The center-right government, led by Flemish separatist De Wever, struck a multi-year deal to plug a €9.2 billion budget gap by 2029 after months of disagreement.
De Wever had set a Christmas deadline after talks appeared to reach a deadlock earlier this month.
“Today the labor, tomorrow the fruit,” De Wever said in a post on X, adding that the deal and other reforms would improve Belgium’s debt position by €32 billion.
Belgium’s deficit has reached 5.4 percent of GDP this year, while public debt stands at 104.7 percent of GDP. Last week, the European Commission warned that, in case of unchanged policy, Belgium’s deficit could reach 5.9 percent by 2027, with only Poland performing worse in the EU.
The government hiked excise duties on natural gas, while certain recreational products, such as hotel stays and takeaway food, will become more expensive. Taxes on flight tickets are also increased, from €5 to €10.

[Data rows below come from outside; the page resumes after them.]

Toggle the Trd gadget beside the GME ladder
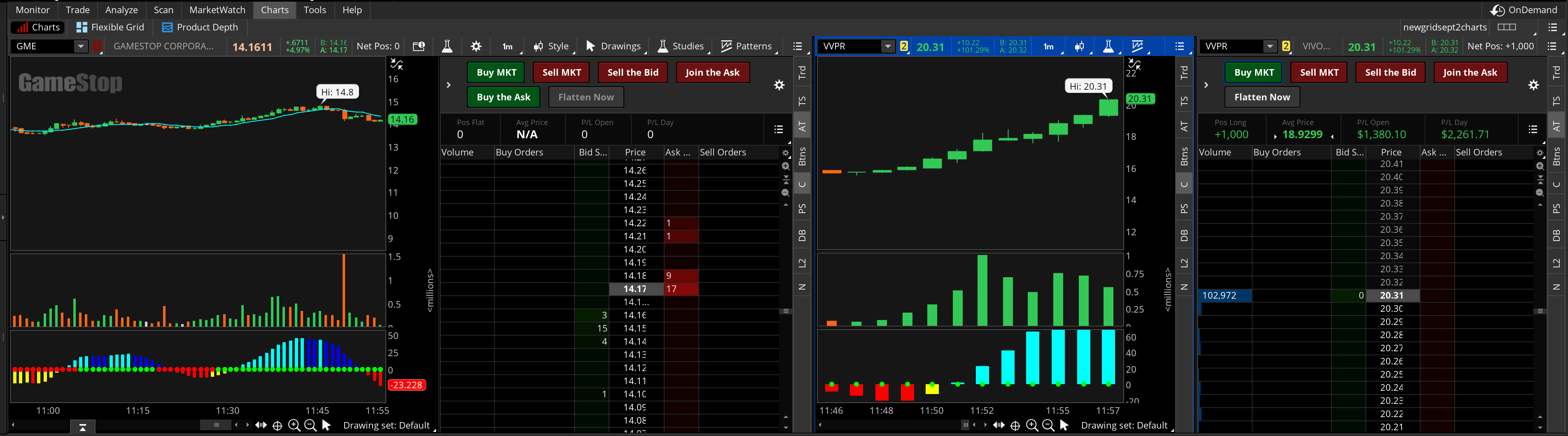Image resolution: width=1568 pixels, height=436 pixels. (802, 72)
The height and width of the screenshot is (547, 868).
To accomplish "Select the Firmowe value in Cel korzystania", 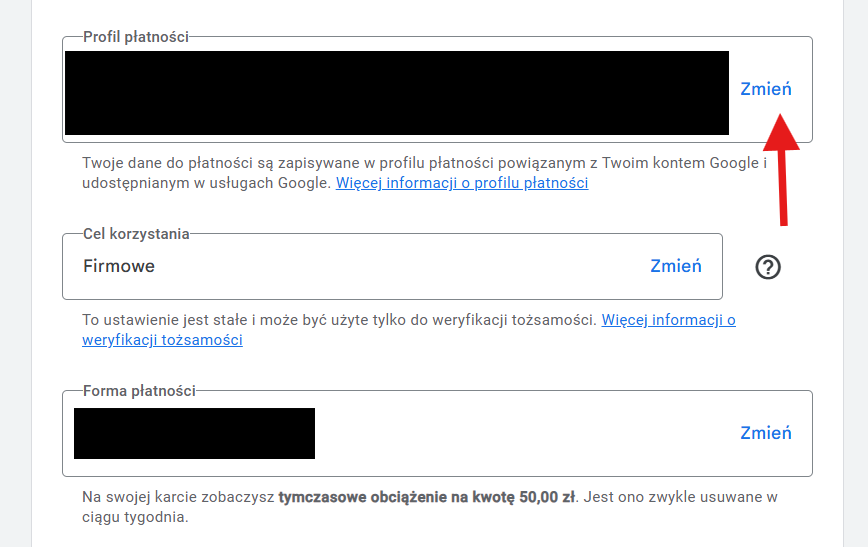I will pyautogui.click(x=119, y=266).
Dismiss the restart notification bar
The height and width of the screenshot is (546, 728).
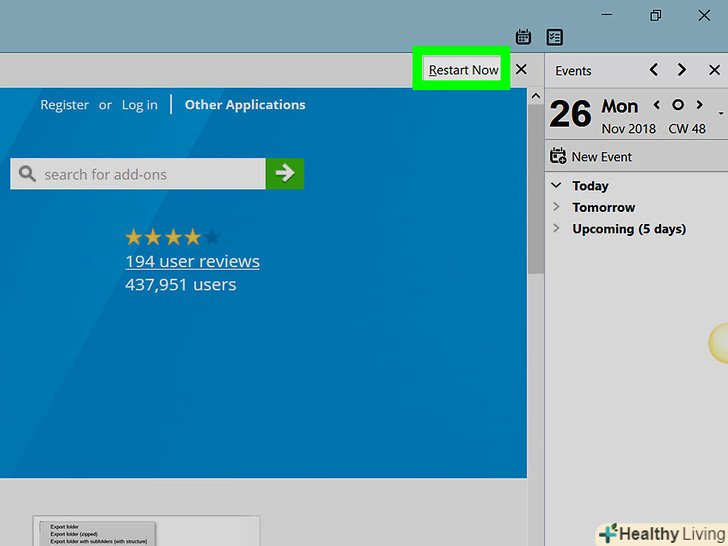click(521, 70)
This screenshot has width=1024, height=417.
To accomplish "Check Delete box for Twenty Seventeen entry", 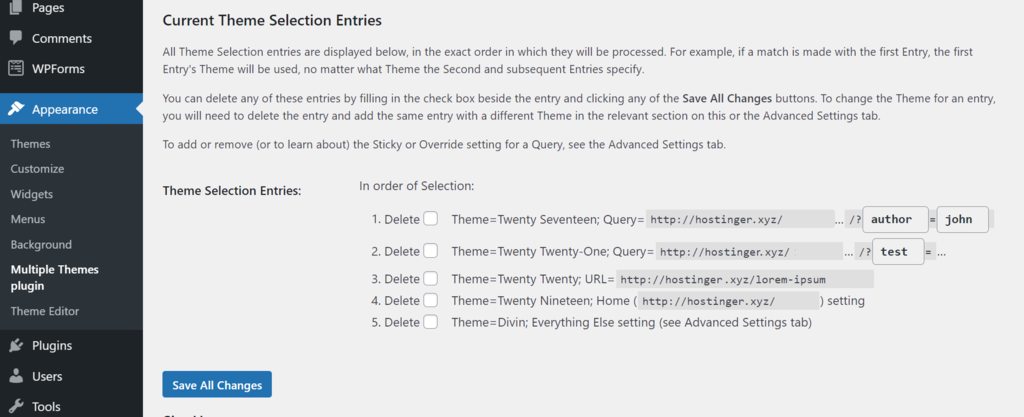I will (430, 219).
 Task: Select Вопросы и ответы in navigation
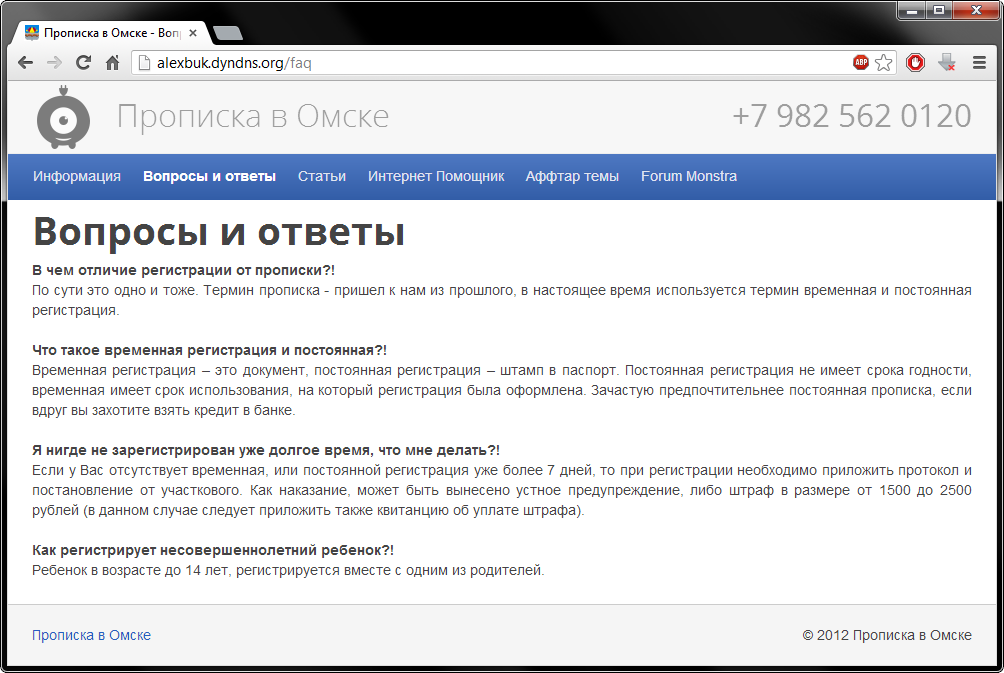[x=209, y=176]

There won’t be a general hike in value-added tax, however, as the Francophone liberal MR party resisted that measure.
Belgium also tweaked its wage-indexing method, whereby salaries increase linked to inflation, with the changes affecting high earners.
The government also committed to putting 100,000 people who are currently on sick leave back to work. It also introduced a €2 tax on packages from non-European webshops, such as Chinese e-commerce platform Shein.
De Wever’s administration secured the deal at the start of a three-day general strike that is affecting public transport, public services and schools.